▼
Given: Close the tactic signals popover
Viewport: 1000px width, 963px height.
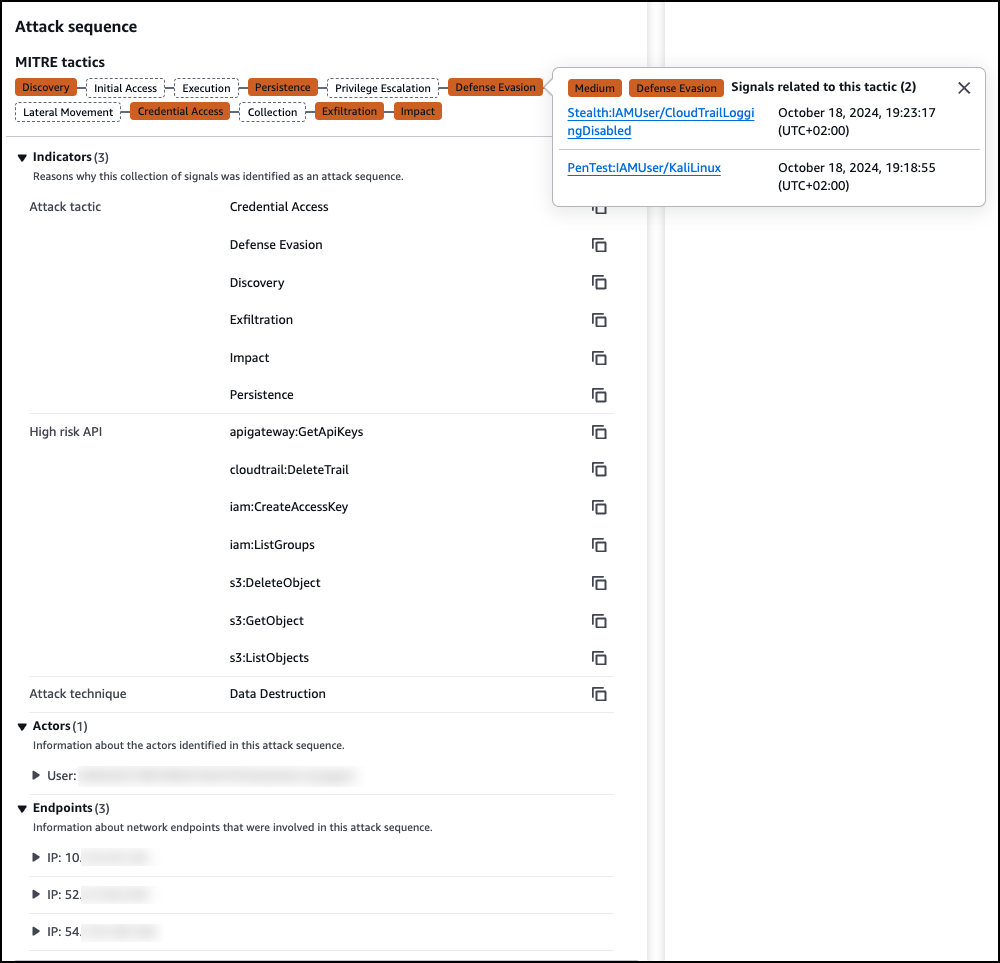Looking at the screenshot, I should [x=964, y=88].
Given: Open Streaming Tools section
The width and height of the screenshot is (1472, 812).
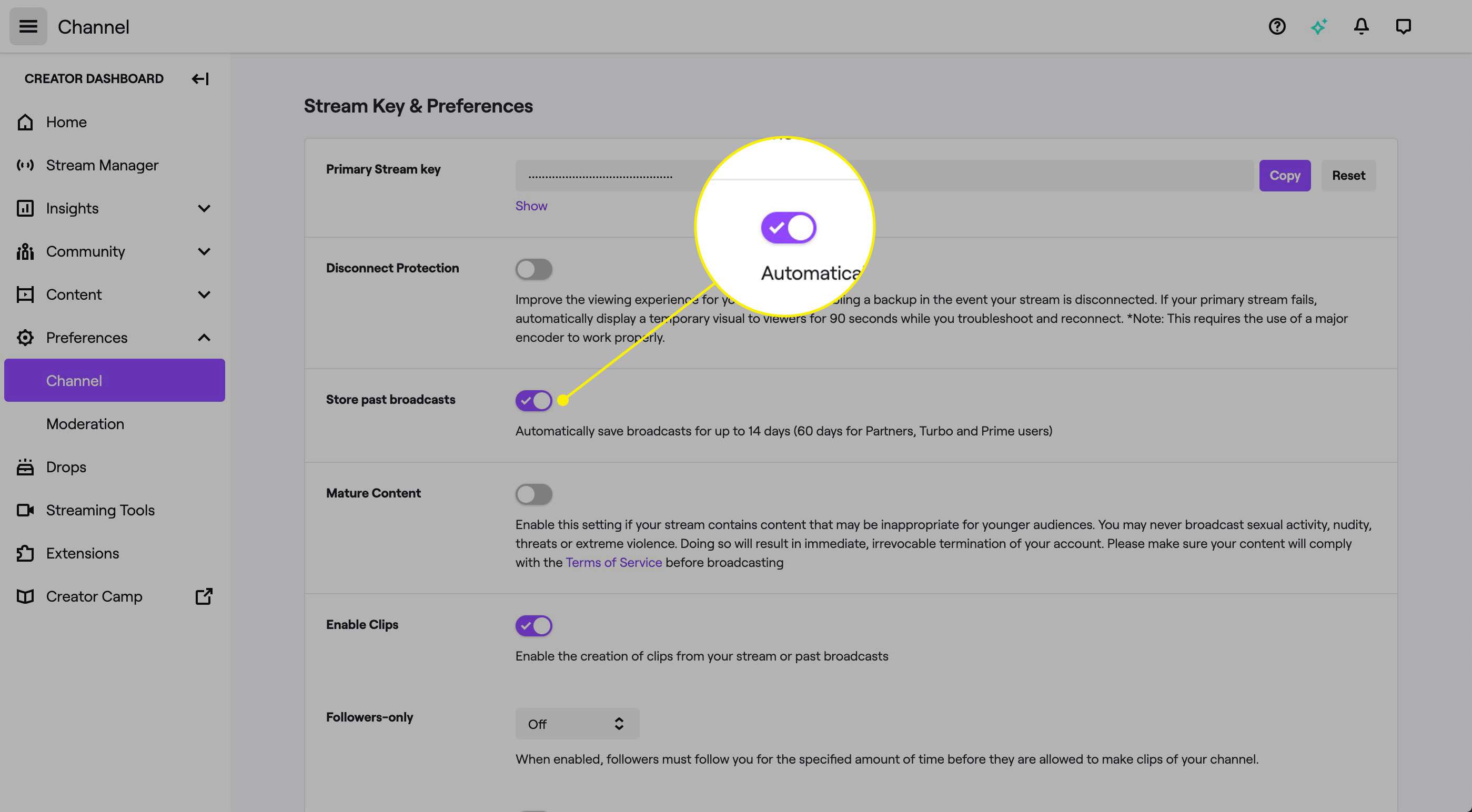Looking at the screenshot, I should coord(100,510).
▲
▼
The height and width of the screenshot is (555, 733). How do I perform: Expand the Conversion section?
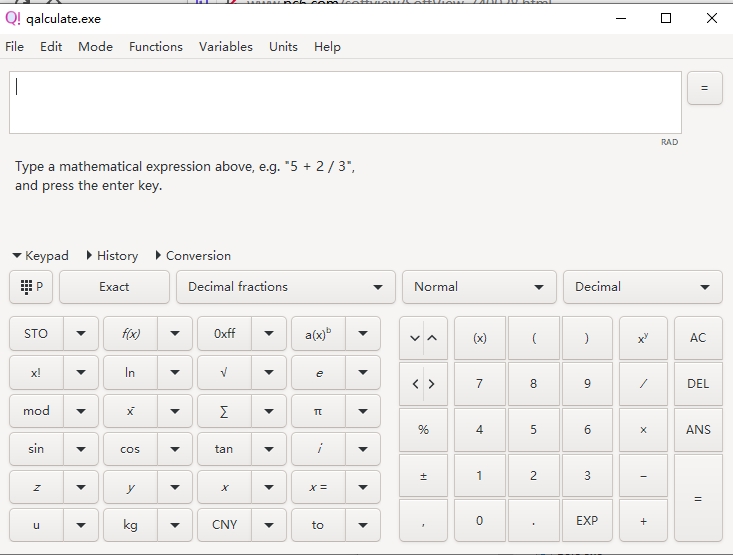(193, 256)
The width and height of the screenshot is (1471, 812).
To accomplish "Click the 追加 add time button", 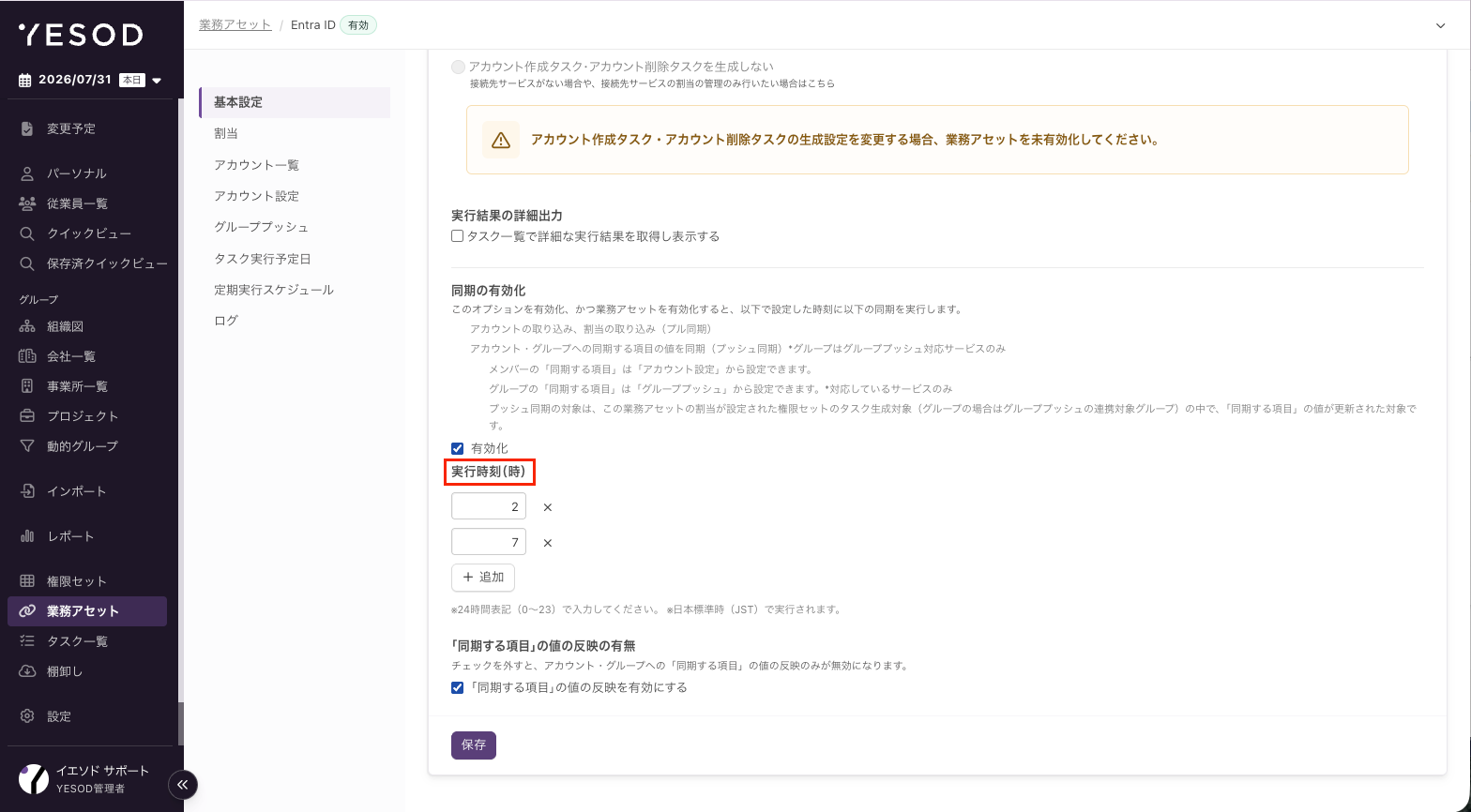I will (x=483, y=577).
▲
WHAT IS REQUIRED →
Reproduce the lines starting with the line that contains "Given: Close the tactic signals popover" and going on through the line that contains "Looking at the screenshot, I should coord(100,510).", leaving the pictures out.

ANSWER TO THIS EXERCISE →
Given: Close the tactic signals popover
Viewport: 1000px width, 963px height.
Looking at the screenshot, I should [x=964, y=88].
Given: Open Streaming Tools section
The width and height of the screenshot is (1472, 812).
Looking at the screenshot, I should coord(100,510).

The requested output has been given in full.